Zitron seems to know very little about accounting evidenced by him using terms like "gross margin" wrong in this article. He's pattern matching against his limited exposure to company financials to find superficial similarities between the AI labs and famous frauds. Find me a company that doesn't report non-GAAP measures. Google search claims 96% of SP 500 companies do it. Are they all frauds too? Sometimes non-GAAP adjustments are eye roll inducing but they are tolerated because they can be genuinely useful to get a fuller picture of the business.

CodingJeebus 2 days ago | parent | prev [-]

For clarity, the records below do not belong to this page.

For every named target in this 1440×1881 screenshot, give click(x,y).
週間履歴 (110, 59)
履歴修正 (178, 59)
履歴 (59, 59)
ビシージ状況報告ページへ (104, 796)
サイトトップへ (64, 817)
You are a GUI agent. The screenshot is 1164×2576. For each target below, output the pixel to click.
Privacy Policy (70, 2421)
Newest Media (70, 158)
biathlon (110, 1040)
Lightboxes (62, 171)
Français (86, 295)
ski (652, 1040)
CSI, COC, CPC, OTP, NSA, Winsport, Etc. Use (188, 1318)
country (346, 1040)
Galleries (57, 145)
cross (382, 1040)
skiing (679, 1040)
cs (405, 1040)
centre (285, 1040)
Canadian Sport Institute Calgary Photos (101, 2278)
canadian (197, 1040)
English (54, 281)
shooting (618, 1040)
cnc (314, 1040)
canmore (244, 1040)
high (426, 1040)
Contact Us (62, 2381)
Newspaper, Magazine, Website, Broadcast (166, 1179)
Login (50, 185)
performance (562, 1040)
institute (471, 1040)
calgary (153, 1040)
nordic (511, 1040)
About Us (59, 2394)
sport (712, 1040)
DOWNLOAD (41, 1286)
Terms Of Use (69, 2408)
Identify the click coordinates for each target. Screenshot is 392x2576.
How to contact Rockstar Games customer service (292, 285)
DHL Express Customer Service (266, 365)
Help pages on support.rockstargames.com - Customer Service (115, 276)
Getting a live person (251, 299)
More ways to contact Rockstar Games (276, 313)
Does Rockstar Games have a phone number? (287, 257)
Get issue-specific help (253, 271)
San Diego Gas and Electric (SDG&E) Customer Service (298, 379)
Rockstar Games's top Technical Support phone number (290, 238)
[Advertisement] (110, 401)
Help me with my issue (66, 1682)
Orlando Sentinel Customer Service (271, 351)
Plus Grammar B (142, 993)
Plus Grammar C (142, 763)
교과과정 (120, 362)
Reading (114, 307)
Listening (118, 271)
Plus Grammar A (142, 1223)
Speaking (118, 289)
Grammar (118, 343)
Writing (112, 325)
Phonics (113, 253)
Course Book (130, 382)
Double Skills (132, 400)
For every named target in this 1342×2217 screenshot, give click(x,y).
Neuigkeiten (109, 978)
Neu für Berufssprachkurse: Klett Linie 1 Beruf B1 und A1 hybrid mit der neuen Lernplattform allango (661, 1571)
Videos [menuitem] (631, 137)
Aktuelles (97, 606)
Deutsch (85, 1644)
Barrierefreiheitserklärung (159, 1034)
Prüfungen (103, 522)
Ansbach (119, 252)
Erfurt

> which is that the models themselves are profitable on a life-cycle basis, even if the companies are not profitable on an annual basis due to capital expenditure.

Until they file an S1 to go public and show the world the books, take everything they say with a grain of salt. The amount of financial engineering going on in this space is astounding, and I'll believe it when I see an objective 3rd party release an audit confirming this claim.